# [WORK REQUEST]
Please copy out the whole text on bioinformatics and disease below, word for word, without the lines that follow it.

====== EXERCISE TEXT ======

Bioinformatics and disease: A growing relationship


QIAGEN Digital Insights

Bioinformatics and disease: A growing relationship

Recently the Journal of Precision Medicine ran a compelling article by Valentin Barsan, MD, about the increasing relevance of next-generation sequencing (NGS) to evidence-based, point-of-care clinical decision-making. With the many variables within any diagnosis and treatment plan, Barsan asserts that “actionable NGS reporting must therefore convey the analytic and clinical nuances of results so that reports are not misinterpreted as diagnostic finality when truth depends on a plurality of measurements.” This is a noble goal, attainable only by filtering the glut of multi-modal data through a comprehensive platform. While we agree with the article’s premise, we think a stronger case should be made for powerful NGS data analysis solutions that can distill NGS results today into diagnoses and treatment plans.

====== DATA SHOWN ======

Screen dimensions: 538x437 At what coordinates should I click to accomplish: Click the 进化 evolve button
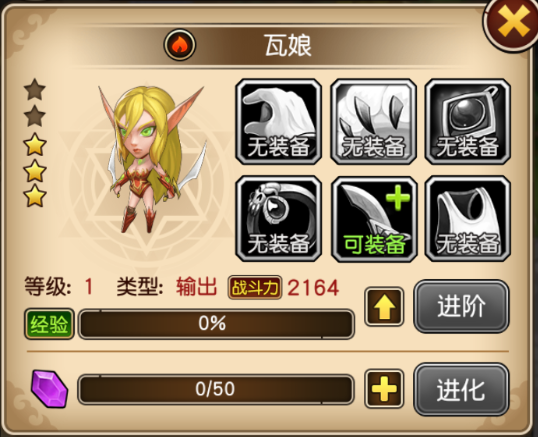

======

# [SOLUTION TO THIS EXERCISE]
Bioinformatics and disease: A growing relationship


QIAGEN Digital Insights

Bioinformatics and disease: A growing relationship

Recently the Journal of Precision Medicine ran a compelling article by Valentin Barsan, MD, about the increasing relevance of next-generation sequencing (NGS) to evidence-based, point-of-care clinical decision-making. With the many variables within any diagnosis and treatment plan, Barsan asserts that “actionable NGS reporting must therefore convey the analytic and clinical nuances of results so that reports are not misinterpreted as diagnostic finality when truth depends on a plurality of measurements.” This is a noble goal, attainable only by filtering the glut of multi-modal data through a comprehensive platform. While we agree with the article’s premise, we think a stronger case should be made for powerful NGS data analysis solutions that can distill NGS results today into diagnoses and treatment plans.